Tasks for this exercise:
A. Why can't the beneficiary sell the property, according to the legal definition in the life estate text below?
B. In the life estate text below, who must pay any applicable taxes on the property?

Extract:
Legal Definition
Freehold estate while the beneficiary or tenant lives. Terminates at the beneficiary's death. Not a legal estate, so the beneficiary cannot sell the property. It is only an equitable interest.
Plain English Definition
A "Life Estate" is an ownership interest in property involving the drafting and recording of a deed to real estate. The deed names a "Life Tenant" and a "Remainder Owner(s)". The Life Tenant has exclusive rights in the property for the duration of their life. The Remainder Owner(s) have a vested interest in the property, but have no right to posses the property until the Life Tenant has died.
What does this mean for the life tenant/beneficiary?
During their life, they receive the benefit of being recognized as the property owner. The life tenant has the exclusive right to live on the property, as well as to collect rent and/or other profits from the property. The life tenant is also responsible for paying any applicable taxes on the property, and maintaining its overall condition.
What happens when the beneficiary dies?

Stored data:
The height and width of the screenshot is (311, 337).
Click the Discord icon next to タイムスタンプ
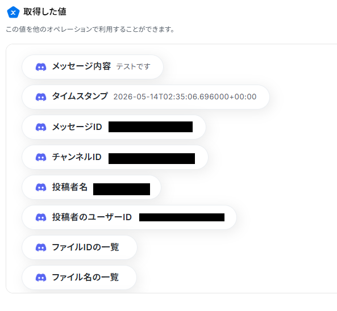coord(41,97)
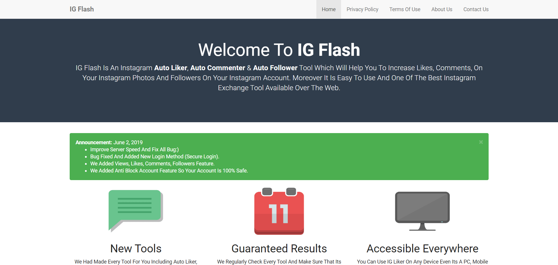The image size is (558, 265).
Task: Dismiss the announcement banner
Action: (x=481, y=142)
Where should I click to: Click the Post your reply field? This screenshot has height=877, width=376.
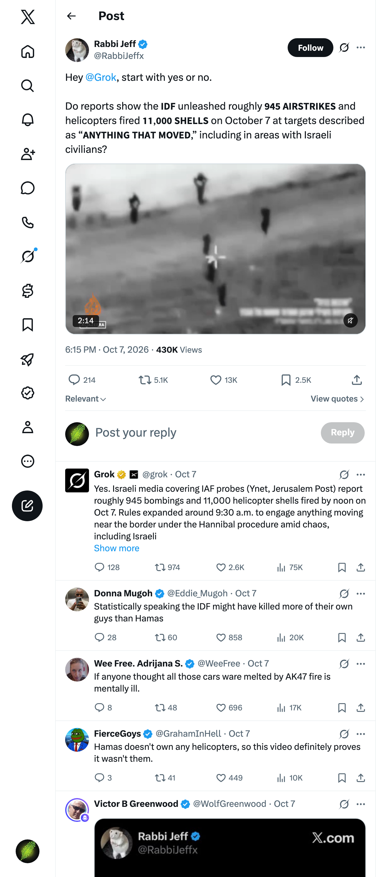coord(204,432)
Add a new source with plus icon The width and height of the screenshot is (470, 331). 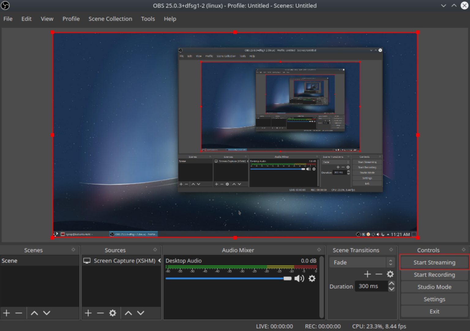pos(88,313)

Answers for the tasks:
A. A life estate is not a legal estate. It is only an equitable interest, so the beneficiary has no power to sell the property.

B. The life tenant.